Patients with immunodeficiency are considered extremely vulnerable to COVID-19 infection and do not make good responses to most vaccines, however, it is not known whether they will respond to COVID-19 vaccines.

Researchers will be using Oxford Immunotec’s T-SPOT®.COVID test to test immunological responses and samples will be taken from patients to measure the presence and level of antibodies in the blood and anti-SARS-CoV-2 T-cells.

The study, funded by UK Research and Innovation, is being led by the University of Birmingham, University Hospitals Birmingham NHS Foundation Trust and University College London.

COVAD Chief Investigator Alex Richter, Professor of Clinical Immunology at the University of Birmingham, and Consultant Clinical Immunologist at University Hospitals Birmingham NHS Foundation Trust, said:

“Nationally, a number of patients with immunodeficiency have had severe or prolonged illness with COVID-19. Understanding why some patients do well and others don’t is so important. Being unable to clear the virus is not just a problem to the patient but is potentially a public health problem too.

Co-principal Investigator Siobhan Burns, Professor of Translational Immunology at University College London, added:

“This study is part of the national effort to understand how well vaccines work in vulnerable patients. We are also looking for persistent viral infections in our patients to understand whether this drives viral mutation.”

Professor Fiona Watt, Executive Chair of the Medical Research Council, part of UKRI, said:

“This multi-partner study will explore a crucial area of COVID-19 research and tell us more about the immune response of immunodeficient individuals to natural COVID-19 infection and vaccination. The importance of this is two-fold: protecting some of the most vulnerable groups to severe effects of the disease, and understanding how the virus that causes COVID-19 may adapt within an individual who struggles to clear the virus.”

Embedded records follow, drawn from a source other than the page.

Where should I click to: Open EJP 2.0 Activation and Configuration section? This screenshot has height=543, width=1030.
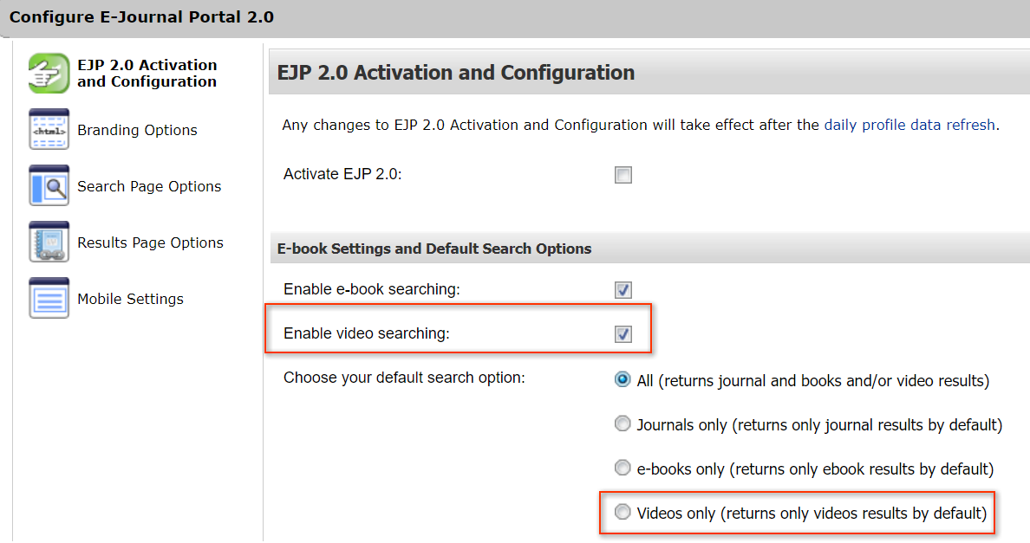[147, 74]
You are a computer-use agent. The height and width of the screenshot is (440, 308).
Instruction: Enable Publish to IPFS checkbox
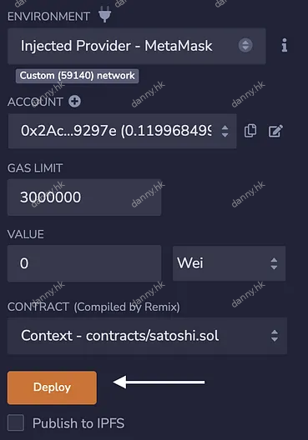coord(16,423)
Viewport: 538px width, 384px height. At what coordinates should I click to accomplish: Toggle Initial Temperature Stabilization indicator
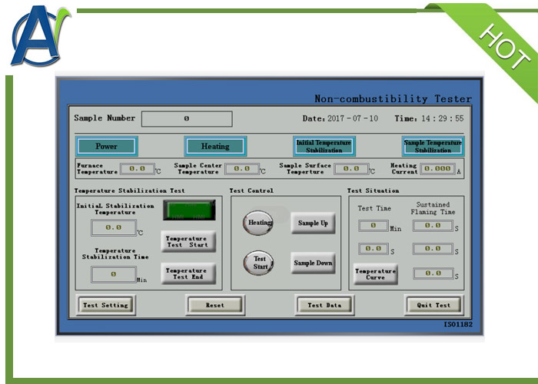point(324,147)
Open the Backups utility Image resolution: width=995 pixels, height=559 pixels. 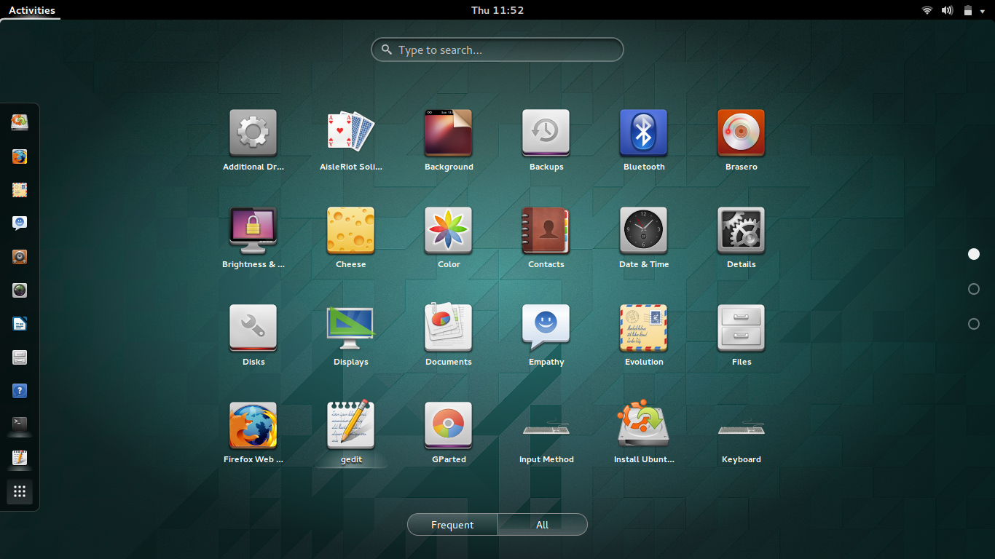point(546,132)
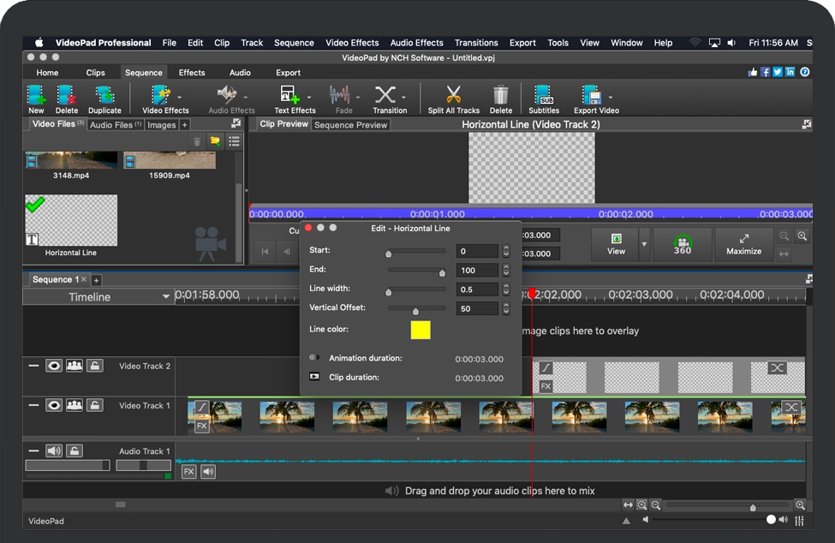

Dr Andrew Makin, VP of Medical Affairs at Oxford Immunotec, stated:

“We are pleased to be partnering with the University of Birmingham on this clinical trial which will help characterise COVID-19 infection in patients with antibody deficiency. Measuring the T cell response in immune deficient patients will allow for a more comprehensive understanding of the immune response and signify the vital role T cells play in SARS-CoV-2 infection.”